(Records for processing)

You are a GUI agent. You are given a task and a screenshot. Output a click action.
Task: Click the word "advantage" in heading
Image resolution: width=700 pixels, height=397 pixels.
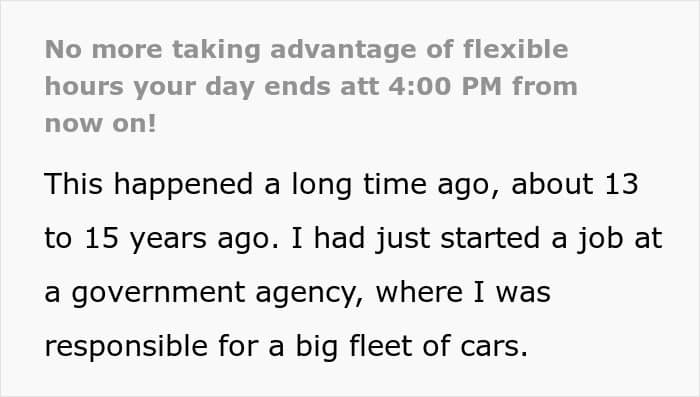[343, 50]
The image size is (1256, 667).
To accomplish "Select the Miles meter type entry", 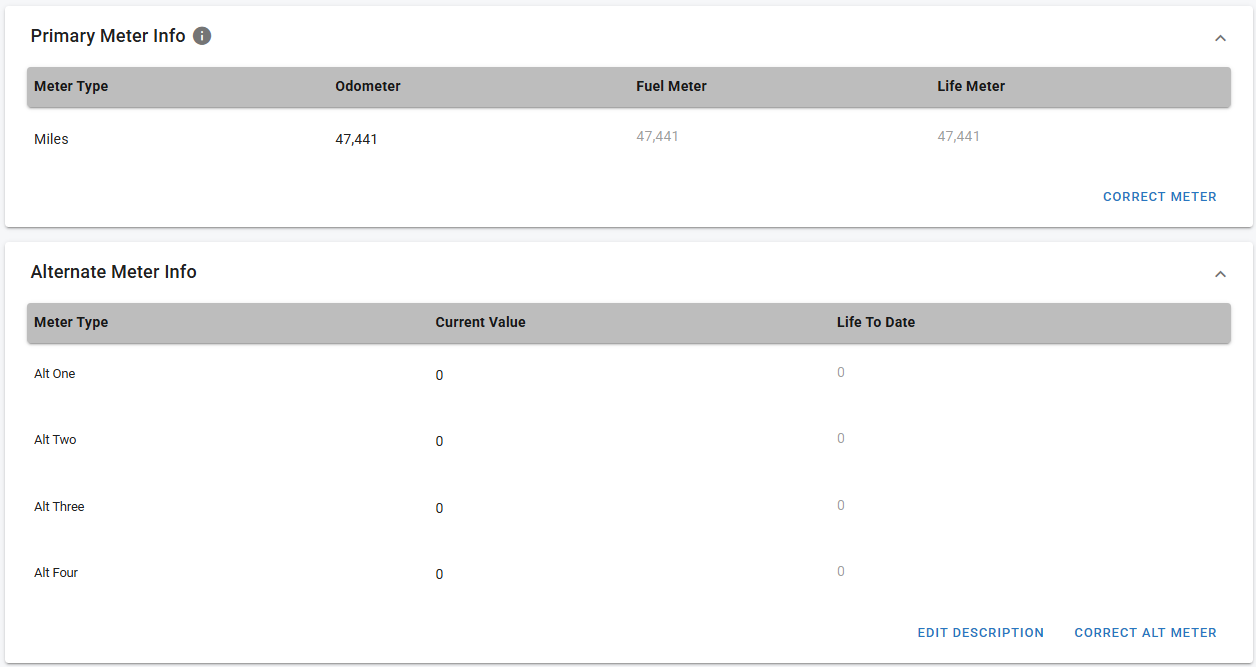I will (x=51, y=139).
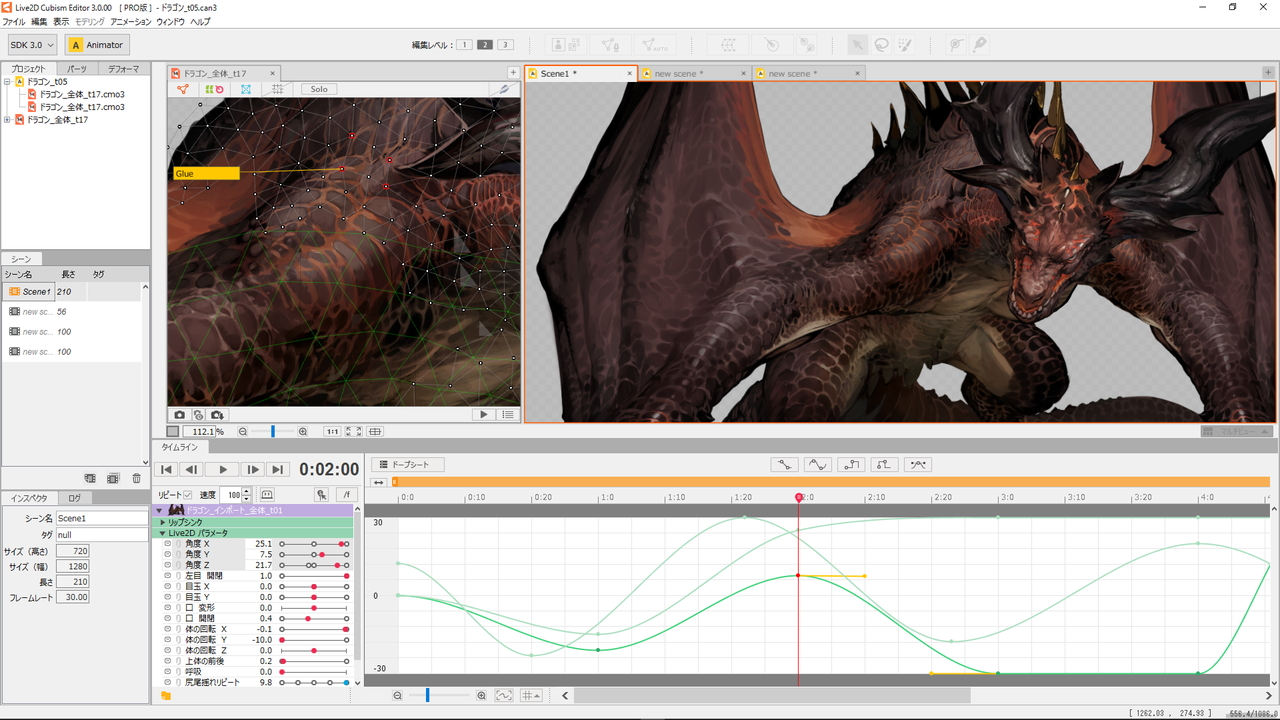Click the camera snapshot icon below model view
This screenshot has width=1280, height=720.
[180, 414]
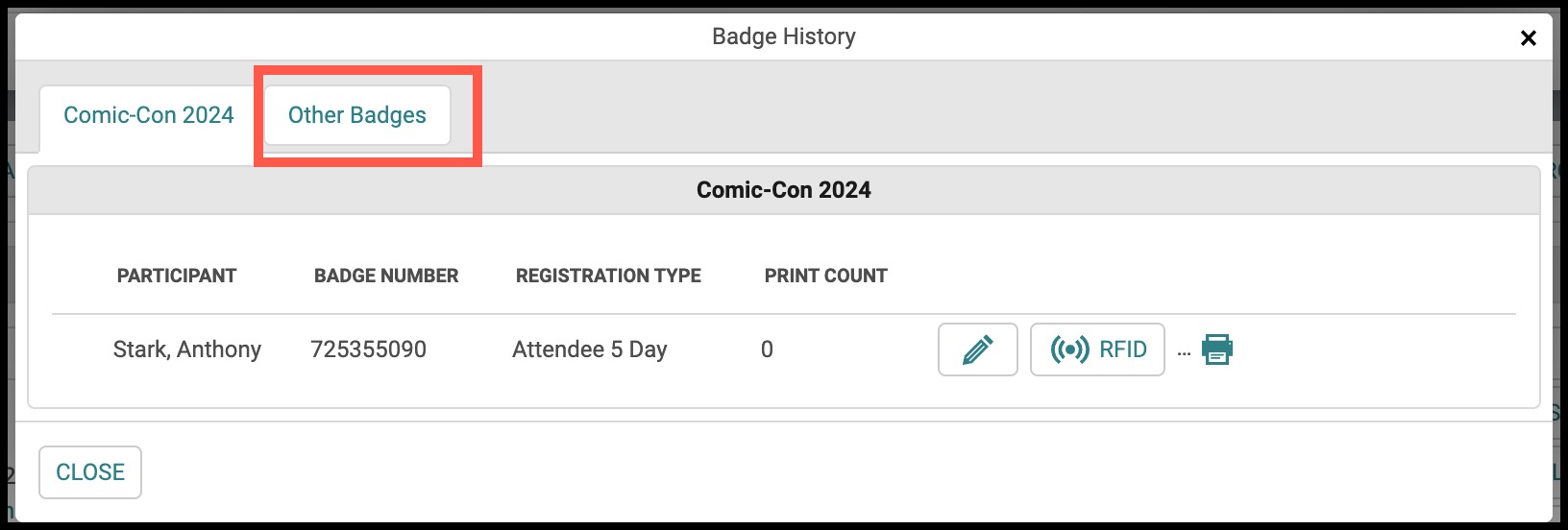
Task: Click the REGISTRATION TYPE column header
Action: coord(608,276)
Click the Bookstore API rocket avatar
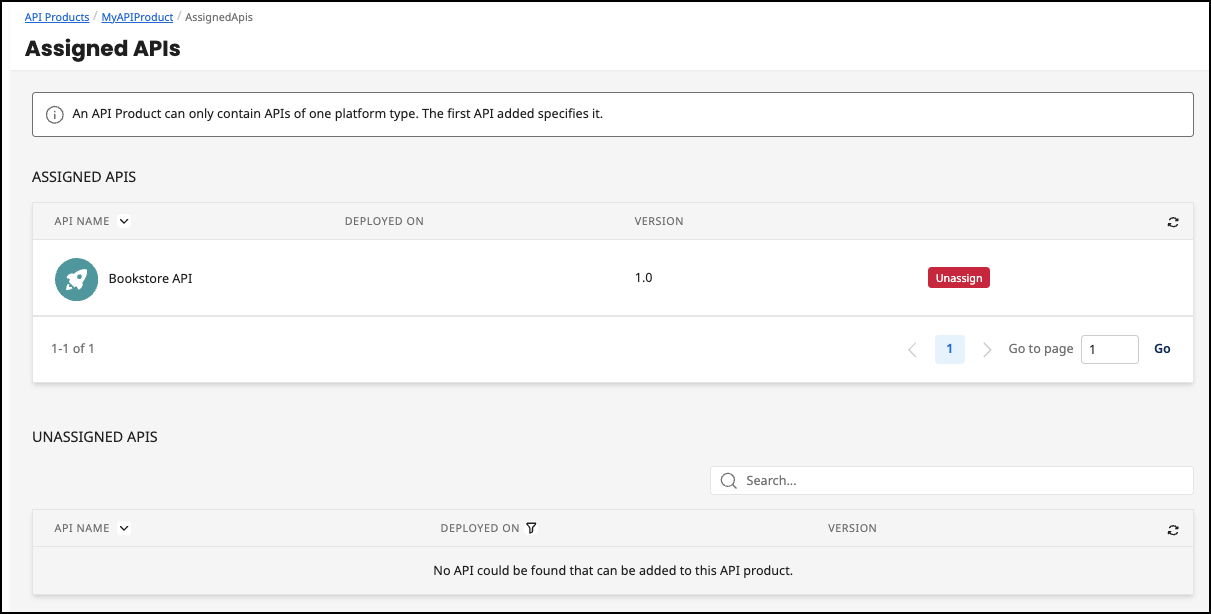Image resolution: width=1211 pixels, height=614 pixels. pyautogui.click(x=76, y=279)
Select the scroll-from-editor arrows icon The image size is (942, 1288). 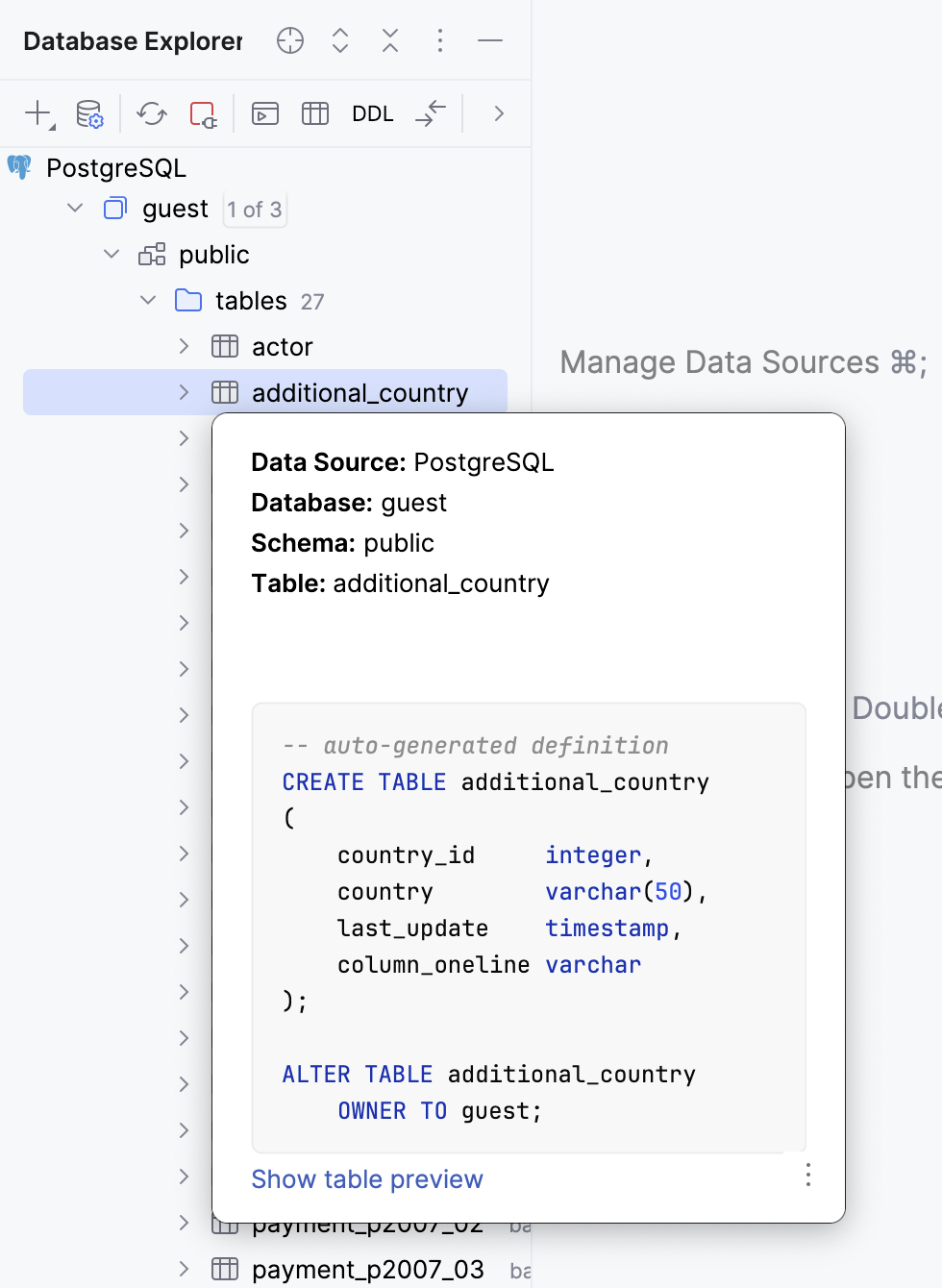[430, 113]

(End Records for processing)

Set down exactly the lines running from the beginning of the entries above to the line that contains "The image size is (1256, 667).", including both, and leave out pictures.

You are a GUI agent. You are given a task and a screenshot. Output a click action.
Task: Click the word "advantage" in heading
Image resolution: width=700 pixels, height=397 pixels.
[343, 50]
The image size is (1256, 667).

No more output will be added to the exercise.